5. Loan transfer: After confirming that the mortgage registration has been completed and the loan contract has taken effect, the loan undertaking bank will transfer the loan according to the date agreed in the contract. The loan is transferred to the account designated by the borrower and the house seller ***, and the loan receipt is sent to the borrower;

6. Loan recovery: The borrower will follow the loan contract starting from the month after the loan is released. Return the loan. The borrower can apply for early repayment after one year of borrowing. If the loan is less than one year old and the borrower needs to repay the loan in advance due to reasons such as going abroad, transferring out of the city, transferring property, checking out, etc., the relevant certificates should be submitted;

7. Liquidation and withdrawal of mortgage: borrowing After the person repays the principal and interest of the loan, the undertaking bank will issue a loan settlement certificate and be responsible for handling the mortgage registration and cancellation procedures.

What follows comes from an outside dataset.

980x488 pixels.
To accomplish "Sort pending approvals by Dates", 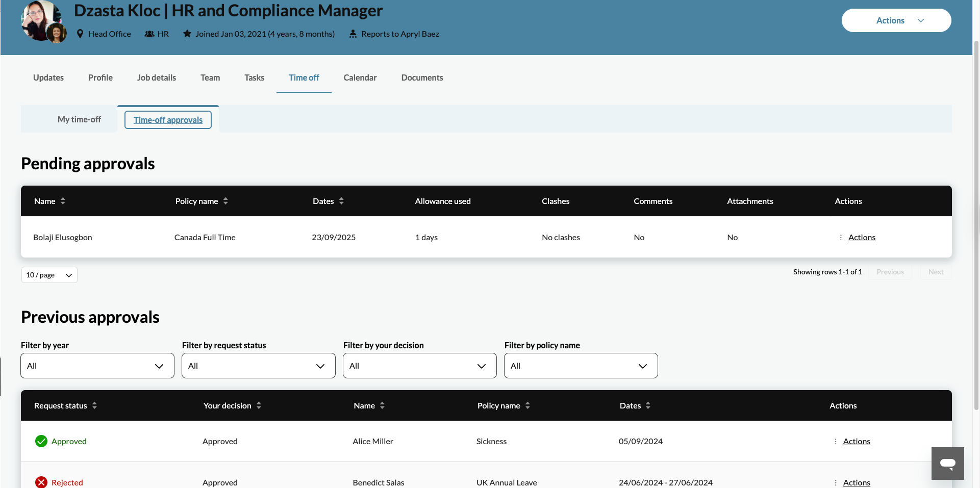I will pos(341,201).
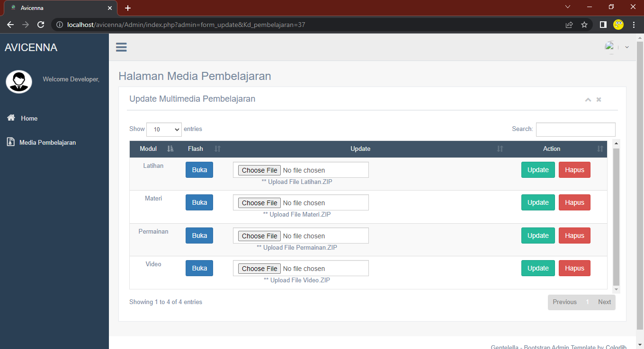Click the hamburger menu toggle icon
Screen dimensions: 644x349
coord(121,47)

Necessary conditions for a self-built house loan:

1. The applicant’s employer or individual has paid housing provident fund continuously for more than 6 months, and the current payment is normal;

2. Build a self-occupied house within three years;

3. Both husband and wife receive no unpaid loans from the provident fund or provide housing provident fund pledges for others;

4 . Both husband and wife have good credit (no bad records for 3 consecutive periods and more than 6 periods in total);

5. Provide a guarantee recognized by the management center;

6. A family can have at most two Secondary housing provident fund loan.

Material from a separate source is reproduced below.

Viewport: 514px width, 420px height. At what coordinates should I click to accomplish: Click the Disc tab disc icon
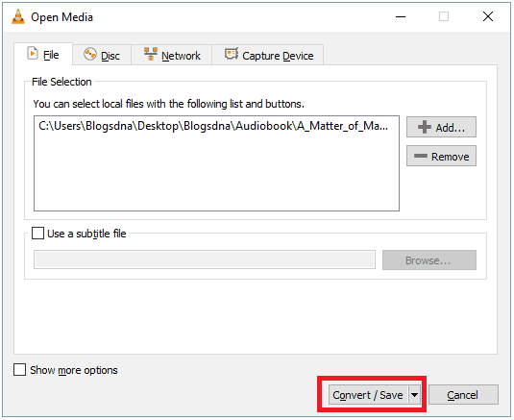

To sum up, you can use provident fund loans to build a house on a homestead. When withdrawing the provident fund, you need to provide the planning permit for rural housing construction, the housing management department's homestead approval or relevant supporting documents permitting housing construction, and invoices for the purchase of building materials and other construction costs.

Legal basis:

"Regulations of the People's Republic of China on the Administration of Housing Provident Funds"

Article 5

The housing provident fund shall It is used for the purchase, construction, renovation and overhaul of self-occupied housing for employees, and no unit or individual may use it for other purposes.

Article 26

Employees who have paid housing provident funds may apply for housing provident fund loans from the Housing Provident Fund Management Center when purchasing, constructing, renovating or overhauling their own homes. The Housing Provident Fund Management Center shall make a decision on whether to grant a loan or not within 15 days from the date of accepting the application, and notify the applicant; if the loan is granted, the entrusted bank shall handle the loan procedures. The risks of housing provident fund loans are borne by the housing provident fund management center.